练习题:
1. 提取文本中训练基线模型时，epochs 参数设为多少？
2. 更新提取文本中从“评估基线测试准确性并保存模型以供以后使用”到“test accuracy:', baseline_model_accuracy)”的部分：把其中的“baseline_model_accuracy”改为“base_acc”，给出修改后的文字。
3. 列出提取文本里 keras.Sequential 模型定义中用到的全部层类型。

提取文本:

================

基于Keras的模型剪枝(Pruning)

设置

!pip install -q tensorflow-model-optimization

import tempfile
import os

import tensorflow as tf
import numpy as np

from tensorflow_model_optimization.python.core.keras.compat import keras

%load_ext tensorboard

 

在不修剪的情况下为 MNIST 训练模型

# Load MNIST dataset
(train_images, train_labels), (test_images, test_labels) = tf.keras.datasets.mnist.load_data()

# Normalize the input image so that each pixel value is between 0 and 1.
train_images = train_images / 255.0
test_images = test_images / 255.0

# Define the model architecture.
model = keras.Sequential([
  keras.layers.InputLayer(input_shape=(28, 28)),
  keras.layers.Reshape(target_shape=(28, 28, 1)),
  keras.layers.Conv2D(filters=12, kernel_size=(3, 3), activation='relu'),
  keras.layers.MaxPooling2D(pool_size=(2, 2)),
  keras.layers.Flatten(),
  keras.layers.Dense(10)
])

# Train the digit classification model
model.compile(optimizer='adam',
              loss=keras.losses.SparseCategoricalCrossentropy(from_logits=True),
              metrics=['accuracy'])

model.fit(
  train_images,
  train_labels,
  epochs=4,
  validation_split=0.1,
)

 

评估基线测试准确性并保存模型以供以后使用

_, baseline_model_accuracy = model.evaluate(
    test_images, test_labels, verbose=0)

print('Baseline test accuracy:', baseline_model_accuracy)

_, keras_file = tempfile.mkstemp('.h5')
keras.models.save_model(model, keras_file, include_optimizer=False)
print('Saved baseline model to:', keras_file)

================

用于定位文字和元素的条目:
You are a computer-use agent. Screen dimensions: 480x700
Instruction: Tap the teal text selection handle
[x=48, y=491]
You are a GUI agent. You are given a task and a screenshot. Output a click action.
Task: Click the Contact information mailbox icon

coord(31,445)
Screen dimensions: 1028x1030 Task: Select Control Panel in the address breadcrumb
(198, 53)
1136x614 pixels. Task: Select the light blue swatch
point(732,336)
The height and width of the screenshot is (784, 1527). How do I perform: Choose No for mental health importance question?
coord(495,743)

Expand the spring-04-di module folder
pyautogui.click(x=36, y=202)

================

参考答案:
1. 4

2.
评估基线测试准确性并保存模型以供以后使用

_, base_acc = model.evaluate(
    test_images, test_labels, verbose=0)

print('Baseline test accuracy:', base_acc)

3. InputLayer、Reshape、Conv2D、MaxPooling2D、Flatten、Dense